With the evolution of the history of law, it is pertinent to explain the concept that developed before the colonial period. The notion of ‘rule of law’ believed that royalty is above the law and only subject to the law of God, but late this notion was challenged.

The concept of ‘rule of law’ was adopted by some Bar associations expressing that no one is above the law, and everyone is treated equally in the eyes of the law under the independent and transparent legal system.

Source of laws

Concerning the sources of Law, Corrin and Peterson (2007) highlighted different ‘sources of law’ (authorities by which law is made) consisting of the constitution (supreme law), colonial legislation and subsidiary legislation (Order, Ordinance, Regulation, notice or rule) enacted by former colonial powers from outside during the colonial phase (from outside by outsiders); and also from similar laws made from within the country during the post-colonial period; the principles of ‘common law’ and equity (legal thinking within English law) are derived from English people and judges; and unwritten customs and customary law formed from the usages and practices by people from within the nations.

Sources of law shall refer to the rules that can either have binding authority (must be followed in the adjudication of the courts/ primary source of law), or persuasive authority (sources that may be used in decision making of the courts based on a different level of discretion, but never have binding on the courts to follow), e.g. books, journals, and other  secondary sources of law.

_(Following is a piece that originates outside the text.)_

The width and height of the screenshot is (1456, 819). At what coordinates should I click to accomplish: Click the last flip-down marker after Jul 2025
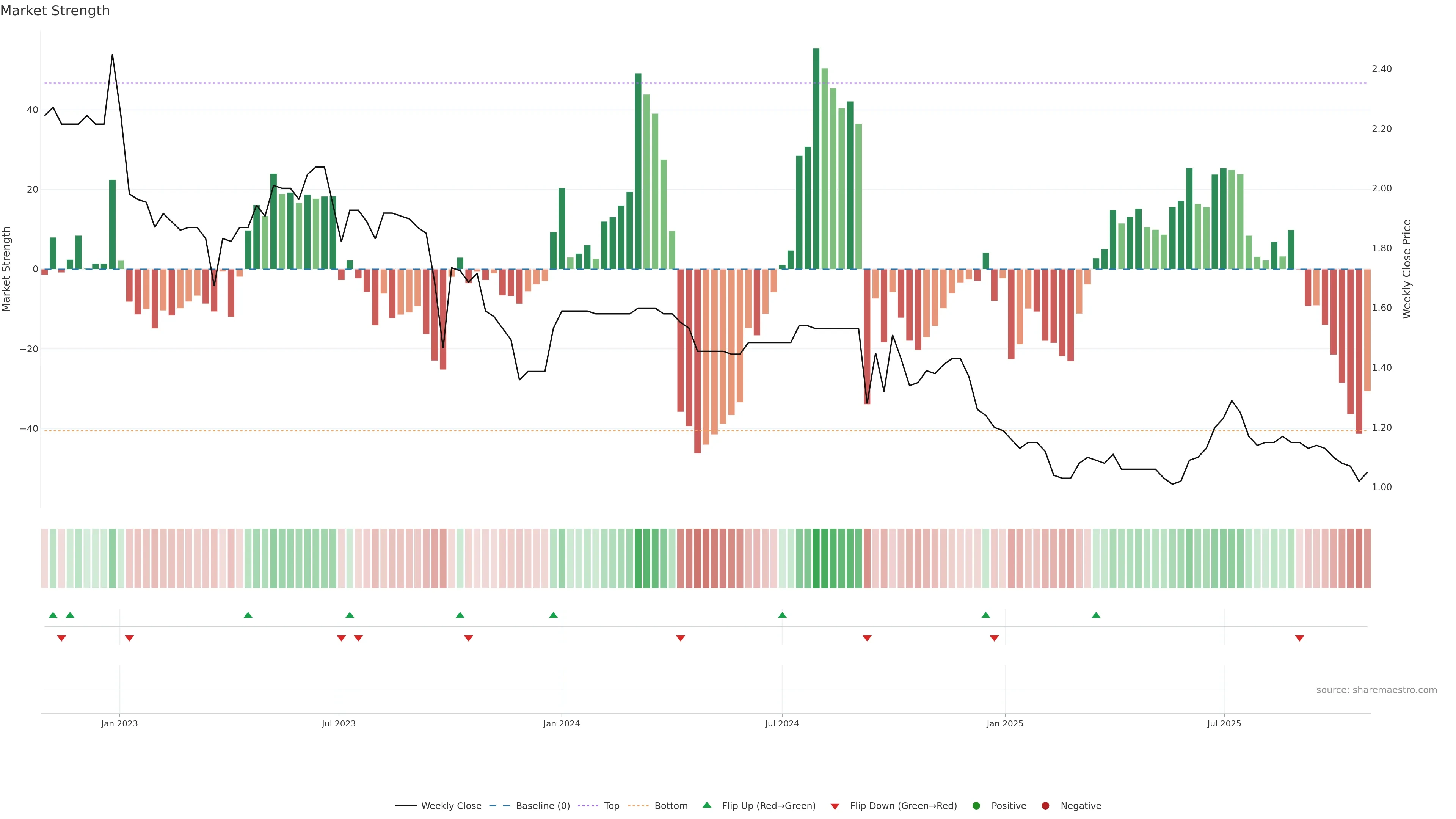click(1299, 638)
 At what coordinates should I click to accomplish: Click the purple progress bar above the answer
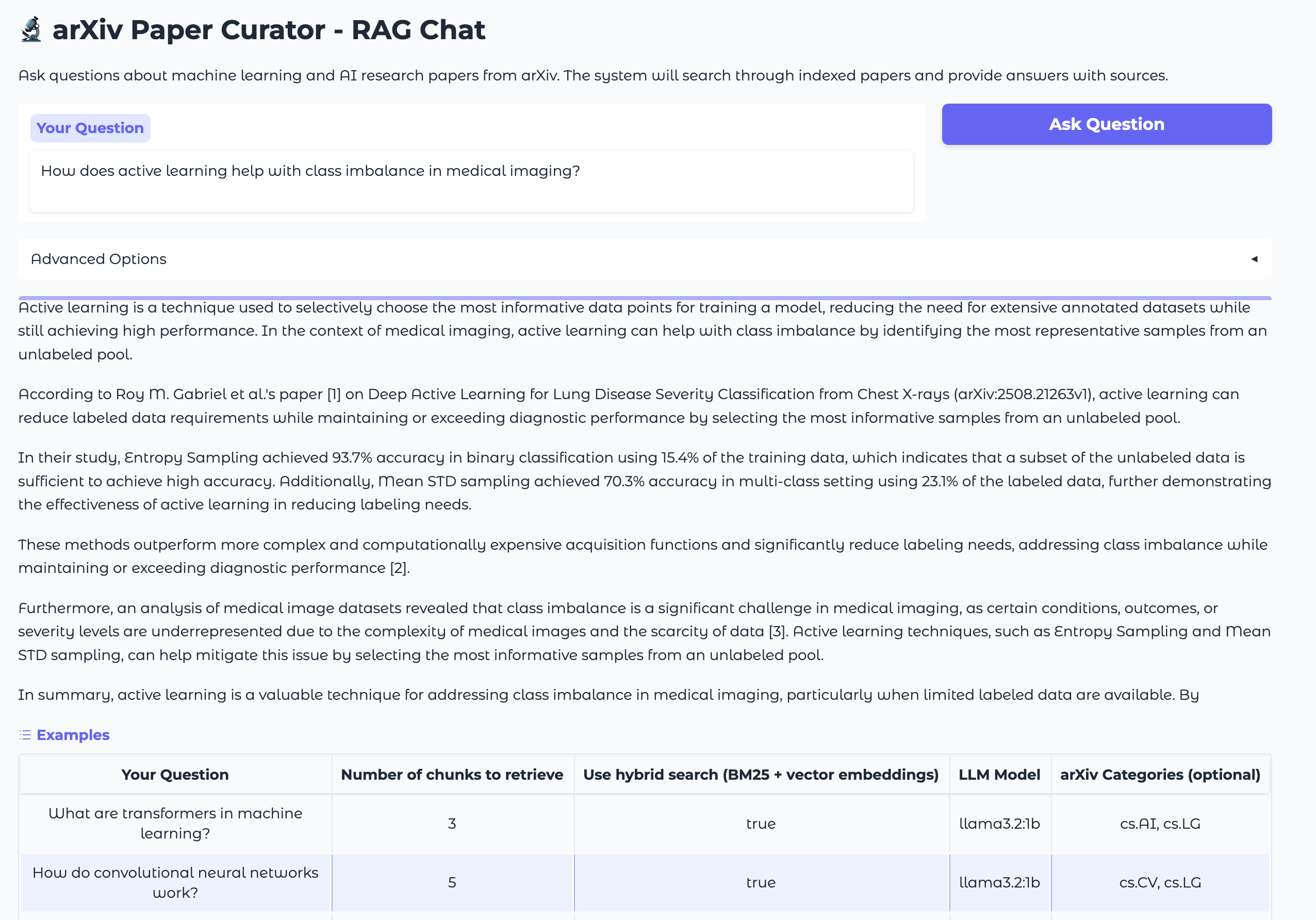[644, 298]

The court has some binding laws made or taken from the constitution; legislation; subsidiary legislation; customary laws (to some extent); and common law and case laws (based on judicial decisions used for future precedent, mostly higher court decisions are binding on lower courts but also may be persuasive).

The national jurisprudence gradually emerged in every island nation, based on their respective societies and cultures.

This led to the development of regional jurisprudence based on the former colonial legal system or the regional legal system based on regional customs and traditions.

Some nations tried to incorporate the indigenous values in developing national, regional and sub-regional jurisprudence.

Conclusion

As per Anna Dziedzic (2021), foreign judges of the Pacific are identified as the agent of global constitutionalism: ‘as mechanisms for the diffusion of constitutional ideas, as expressions of global constitutional values and as objects of transnational legal transfer’.

Moreover, Horizontal (relationship of the central government to local institutions of government) and vertical (relationship between legislature, executive and judicial powers with separation of powers that establishes checks and balances among them) division of powers under the political-legal system helps to maintain an equilibrium in the legal system.